**EXTRACTED INFORMATION**
::::::::::

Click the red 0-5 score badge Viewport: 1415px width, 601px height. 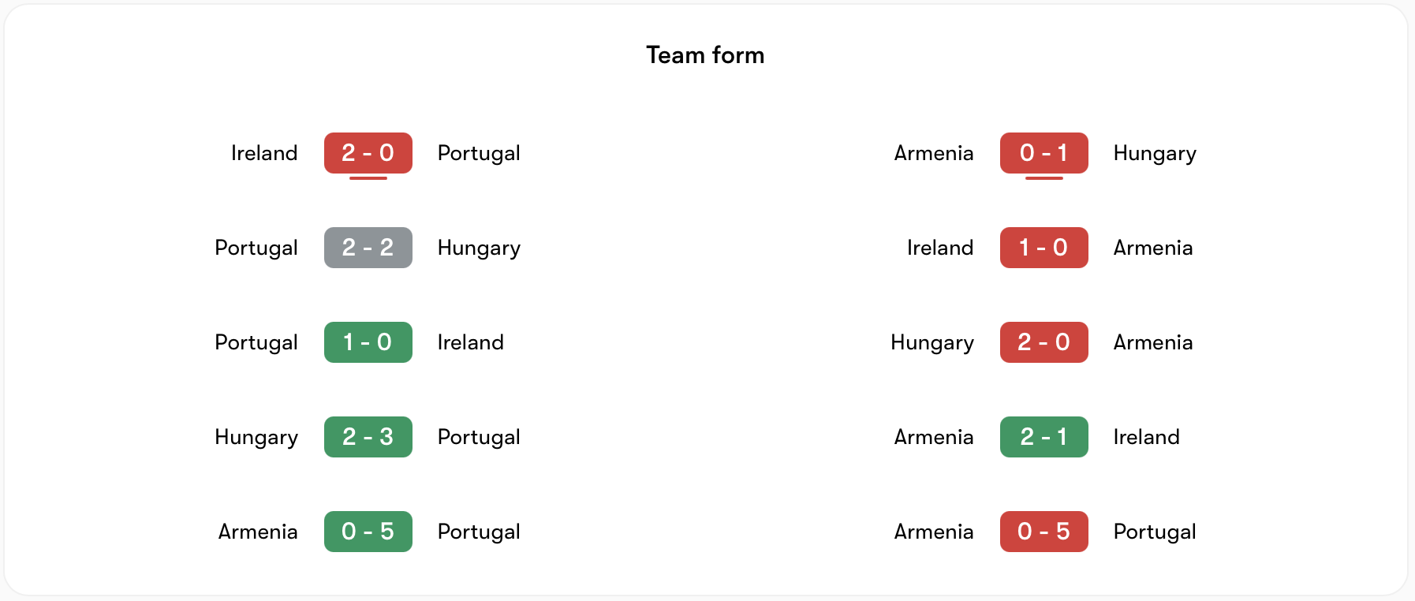(1044, 532)
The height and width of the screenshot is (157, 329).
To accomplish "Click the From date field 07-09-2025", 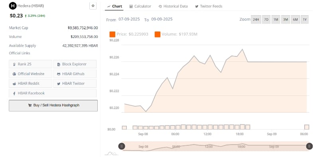I will [x=129, y=19].
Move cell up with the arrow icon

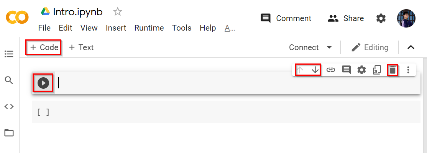pyautogui.click(x=300, y=70)
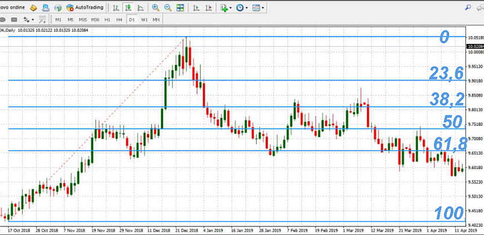Click the search magnifier icon
Viewport: 484px width, 235px height.
pos(467,7)

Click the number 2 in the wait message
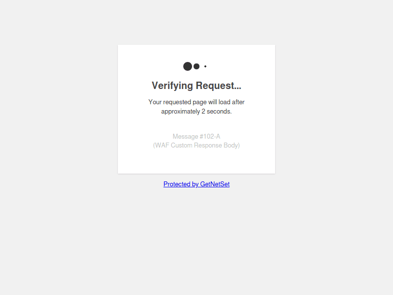(203, 112)
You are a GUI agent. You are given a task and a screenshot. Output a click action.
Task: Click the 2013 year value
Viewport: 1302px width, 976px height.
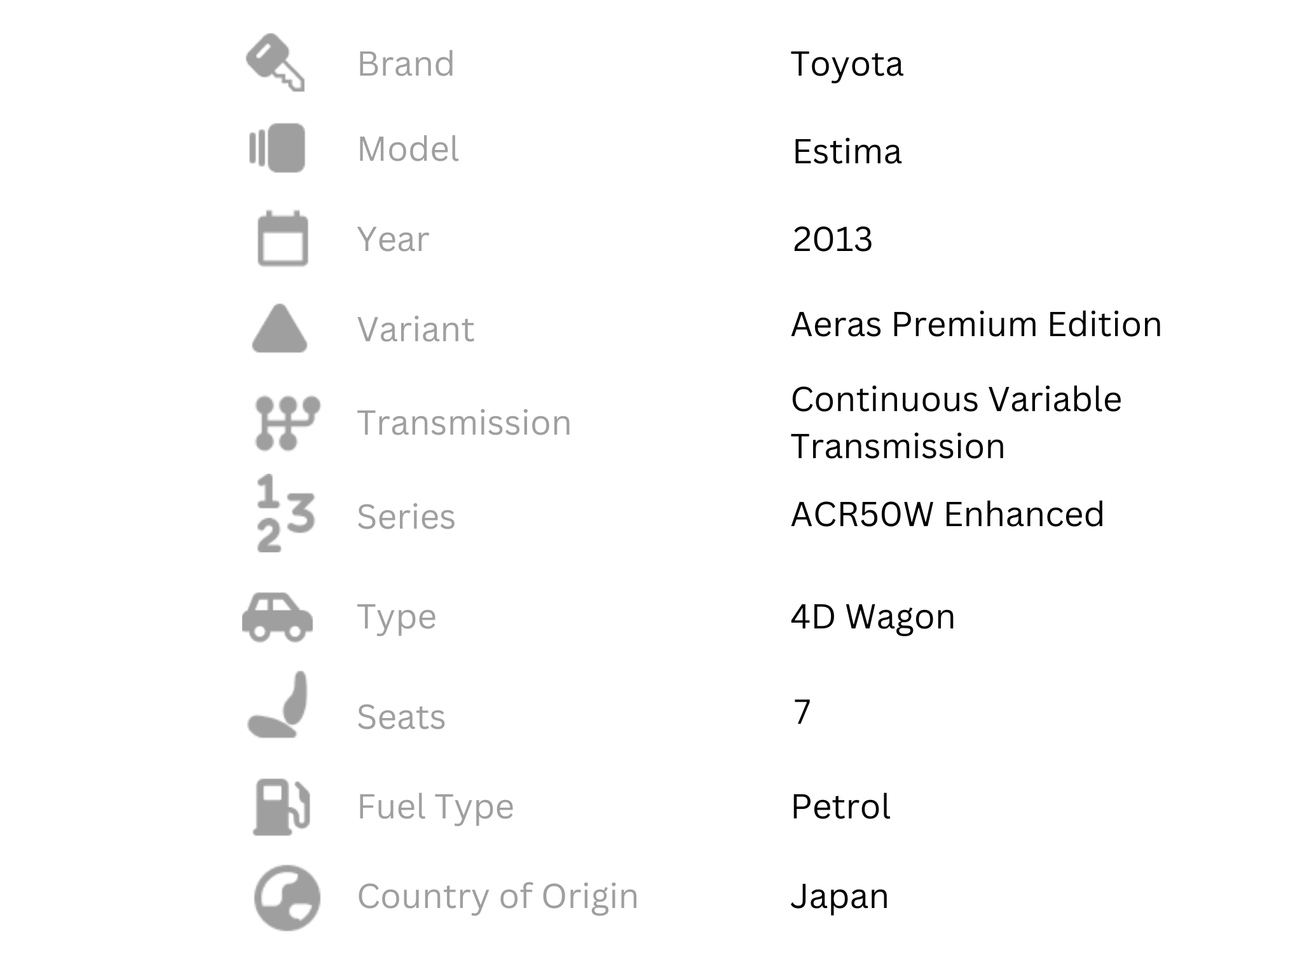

::::::::::

**TASK TO CARRY OUT**
Work out how many lines in the records hold the word "screenshot", and answer with that number alone.

**SOLUTION BELOW**
2